1. This is nonsense...do you know the memory map of IBM's (maybe ppc) machine ?
Node's memory are splitted into several pieces and not ordered by node number.
example)
Node 0 | Node 1 | Node 2 | Node 1 | Node 2 |

This seems special but when I helped SPARSEMEM and MEMORY_HOTPLUG,
I saw mannnny kinds of memory map. As you wrote, this should be re-designed.
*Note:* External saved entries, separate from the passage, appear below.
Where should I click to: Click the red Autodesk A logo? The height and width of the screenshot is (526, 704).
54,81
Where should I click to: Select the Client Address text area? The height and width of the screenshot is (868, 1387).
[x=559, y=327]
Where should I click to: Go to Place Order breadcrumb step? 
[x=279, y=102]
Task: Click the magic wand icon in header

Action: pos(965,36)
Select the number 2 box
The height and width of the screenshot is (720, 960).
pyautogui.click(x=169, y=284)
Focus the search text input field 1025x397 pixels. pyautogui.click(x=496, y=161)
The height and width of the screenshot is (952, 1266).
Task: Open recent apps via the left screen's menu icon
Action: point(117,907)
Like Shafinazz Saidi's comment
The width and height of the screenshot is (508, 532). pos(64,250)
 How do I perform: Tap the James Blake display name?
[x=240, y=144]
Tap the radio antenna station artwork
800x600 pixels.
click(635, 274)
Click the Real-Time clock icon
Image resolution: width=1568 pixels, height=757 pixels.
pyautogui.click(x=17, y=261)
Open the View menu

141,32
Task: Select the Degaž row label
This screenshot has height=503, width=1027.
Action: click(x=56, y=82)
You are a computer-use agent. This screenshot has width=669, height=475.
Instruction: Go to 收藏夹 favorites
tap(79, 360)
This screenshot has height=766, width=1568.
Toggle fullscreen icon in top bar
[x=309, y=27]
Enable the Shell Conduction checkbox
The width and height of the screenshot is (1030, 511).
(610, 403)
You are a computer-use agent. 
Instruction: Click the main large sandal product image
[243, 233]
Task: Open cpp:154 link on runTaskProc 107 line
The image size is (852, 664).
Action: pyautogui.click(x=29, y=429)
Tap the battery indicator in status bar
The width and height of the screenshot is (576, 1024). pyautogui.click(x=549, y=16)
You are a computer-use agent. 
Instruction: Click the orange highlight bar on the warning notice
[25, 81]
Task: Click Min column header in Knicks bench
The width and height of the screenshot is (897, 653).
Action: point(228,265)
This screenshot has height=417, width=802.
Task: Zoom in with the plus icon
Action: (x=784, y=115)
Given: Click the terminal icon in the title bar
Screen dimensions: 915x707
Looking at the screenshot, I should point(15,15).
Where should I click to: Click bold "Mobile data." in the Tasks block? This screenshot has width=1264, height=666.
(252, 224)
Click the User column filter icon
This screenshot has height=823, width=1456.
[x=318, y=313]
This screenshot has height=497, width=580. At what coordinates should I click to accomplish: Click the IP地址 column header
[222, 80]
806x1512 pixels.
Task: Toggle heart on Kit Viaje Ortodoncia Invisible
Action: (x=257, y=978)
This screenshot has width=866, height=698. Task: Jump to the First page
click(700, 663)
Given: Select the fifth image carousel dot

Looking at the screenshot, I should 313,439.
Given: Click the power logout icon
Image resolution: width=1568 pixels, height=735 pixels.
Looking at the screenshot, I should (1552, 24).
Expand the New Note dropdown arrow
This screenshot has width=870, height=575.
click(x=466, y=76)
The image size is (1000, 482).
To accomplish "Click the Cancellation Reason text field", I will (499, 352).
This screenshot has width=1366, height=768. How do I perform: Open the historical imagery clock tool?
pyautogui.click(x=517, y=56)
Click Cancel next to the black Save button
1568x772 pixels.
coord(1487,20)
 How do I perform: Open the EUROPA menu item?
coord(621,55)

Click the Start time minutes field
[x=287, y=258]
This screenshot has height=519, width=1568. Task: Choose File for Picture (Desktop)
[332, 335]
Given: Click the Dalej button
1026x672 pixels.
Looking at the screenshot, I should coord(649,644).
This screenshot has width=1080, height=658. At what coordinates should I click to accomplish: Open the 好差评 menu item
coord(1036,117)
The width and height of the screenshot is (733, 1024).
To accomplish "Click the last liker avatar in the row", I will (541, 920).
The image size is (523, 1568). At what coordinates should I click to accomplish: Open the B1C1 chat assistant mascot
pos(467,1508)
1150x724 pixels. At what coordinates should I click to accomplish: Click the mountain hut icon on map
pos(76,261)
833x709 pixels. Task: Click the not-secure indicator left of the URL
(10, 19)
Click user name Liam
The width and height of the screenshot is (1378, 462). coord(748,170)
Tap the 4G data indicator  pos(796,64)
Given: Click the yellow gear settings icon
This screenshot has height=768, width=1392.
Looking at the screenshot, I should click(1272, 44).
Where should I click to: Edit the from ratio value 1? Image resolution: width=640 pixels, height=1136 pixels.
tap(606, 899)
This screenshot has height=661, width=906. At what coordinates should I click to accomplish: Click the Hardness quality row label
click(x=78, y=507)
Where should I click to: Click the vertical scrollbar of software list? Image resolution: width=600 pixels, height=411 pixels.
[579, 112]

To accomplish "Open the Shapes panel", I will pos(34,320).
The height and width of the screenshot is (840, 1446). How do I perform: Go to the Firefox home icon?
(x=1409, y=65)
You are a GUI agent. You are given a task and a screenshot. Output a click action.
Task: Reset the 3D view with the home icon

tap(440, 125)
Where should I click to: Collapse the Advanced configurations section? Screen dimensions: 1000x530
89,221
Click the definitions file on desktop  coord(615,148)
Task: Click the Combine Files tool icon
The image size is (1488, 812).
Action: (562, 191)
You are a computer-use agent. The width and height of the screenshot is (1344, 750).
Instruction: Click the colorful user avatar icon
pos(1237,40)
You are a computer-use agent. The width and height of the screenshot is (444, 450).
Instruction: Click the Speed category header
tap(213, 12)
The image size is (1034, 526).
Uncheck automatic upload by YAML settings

2. If pre-allocating all is ok, I stop my work. Mine is of-no-use.
But you have to know that by pre-allocationg, we can't use avoid-lru-lock
by batch like page_vec technique. We can't delay uncharge because a page
can be reused soon.




> + pcg_map[n] = alloc_bootmem_node(pgdat, size);
> + /*
> + * We can do smoother recovery
> + */
> + BUG_ON(!pcg_map[n]);
> + return 0;
> }
>
> -static int try_lock_page_cgroup(struct page *page)
> +void page_cgroup_init(int nid, unsigned long pfn)
> {
> - return bit_spin_trylock(PAGE_CGROUP_LOCK_BIT, &page->page_cgroup);
> + unsigned long node_pfn;
> + struct page_cgroup *pc;
> +
> + if (mem_cgroup_subsys.disabled)
> + return;
> +
> + node_pfn = pfn - NODE_DATA(nid)->node_start_pfn;
> + pc = &pcg_map[nid][node_pfn];
> +
> + BUG_ON(!pc);
> + pc->flags = PAGE_CGROUP_FLAG_VALID;
> + INIT_LIST_HEAD(&pc->lru);
> + pc->page = NULL;
This NULL is unnecessary. pc->page = pnf_to_page(pfn) always.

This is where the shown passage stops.